> _Exercise requirements_:
a - From the article below on speeding big data analytics in the cloud, copy the text from "This is a guest" up to and including "the author's permission.".
b - In the article below on speeding big data analytics in the cloud, how much faster than spending on on-premises solutions does IDC say spending on cloud-based big data analytics technology will grow through 2020?

> _Passage to read_:
* Start *

Speeding Big Data Analytics on the Cloud with InMemory Data Accelerator

June 4, 2019

This is a guest blog from a team of Intel engineers, originally published as a white paper https://software.intel.com/en-us/articles/speed-big-data-analytics-on-the-cloud-with-an-in-memory-data-accelerator. We cross post this article with the author's permission.

Introduction

Discontinuity in big data infrastructure drives storage disaggregation, especially in companies experiencing dramatic data growth after pivoting to AI and analytics. This data growth challenge makes disaggregating storage from compute attractive because the company can scale their storage capacity to match their data growth, independent of compute. This decoupled mode allows the separation of compute and storage, enabling users to rightsize hardware for each layer. Users can buy high-end CPU and memory configurations for the compute nodes, and storage nodes can be optimized for capacity.

Many traditional companies who used to be big users of Oracle* Real Application Clusters (RAC) or Oracle Exadata* are now looking for solutions to move off these platforms to something more cloud-like, open source, and that can be readily integrated into their AI/analytics investments. By decoupling compute and storage, multiple compute clusters running Apache Hadoop*, Apache Spark*, Apache Kafka*, MongoDB*, Apache Cassandra*, or data science tools like TensorFlow* can share access to a common data repository/data lake.

This leads to cost savings in storage capacity. Enterprise-grade shared storage with consistent performance, and a rich set of data services can be used for simplified data management and reduction in provisioning overheads. This can also help simplify and improve security by using shared storage data-at-rest encryption capabilities.

According to IDC, through 2020, spending on cloud-based big data analytics technology will grow 4.5x faster than spending for on-premises solutions [1]. Similarly, Gartner has noted, "Cloud-based big data services offer impressive capabilities like rapid provisioning, massive scalability, and simplified management." And in the report “Move Your Big Data Into The Public Cloud “[2] sponsored by Oracle and Intel, Forrester Research wrote, "companies that move more into the cloud for big data analytics achieve greater innovation, increased integration, and higher levels of security." And “Public cloud adoption is the top priority for technology decision makers investing in big data.”

* End *

> _Given entries_:
* Start *

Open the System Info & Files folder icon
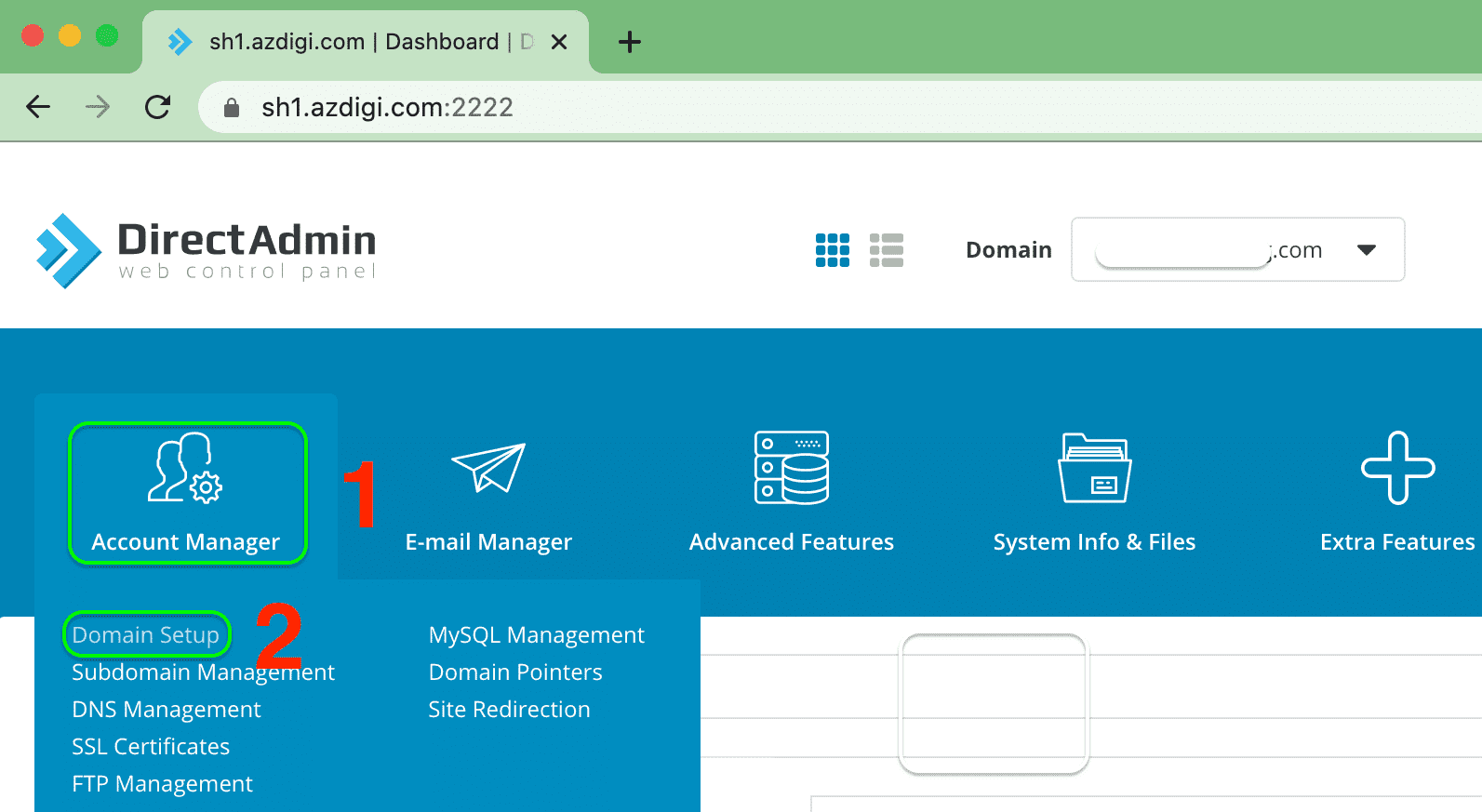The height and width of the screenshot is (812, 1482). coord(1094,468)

* End *
* Start *

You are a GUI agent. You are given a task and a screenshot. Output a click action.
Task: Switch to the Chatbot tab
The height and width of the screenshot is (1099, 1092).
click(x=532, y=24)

* End *
* Start *

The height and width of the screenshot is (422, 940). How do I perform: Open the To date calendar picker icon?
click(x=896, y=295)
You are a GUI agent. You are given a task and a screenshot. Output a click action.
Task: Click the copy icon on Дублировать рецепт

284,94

* End *

> _Task results_:
a -
This is a guest blog from a team of Intel engineers, originally published as a white paper https://software.intel.com/en-us/articles/speed-big-data-analytics-on-the-cloud-with-an-in-memory-data-accelerator. We cross post this article with the author's permission.

b - 4.5 times faster.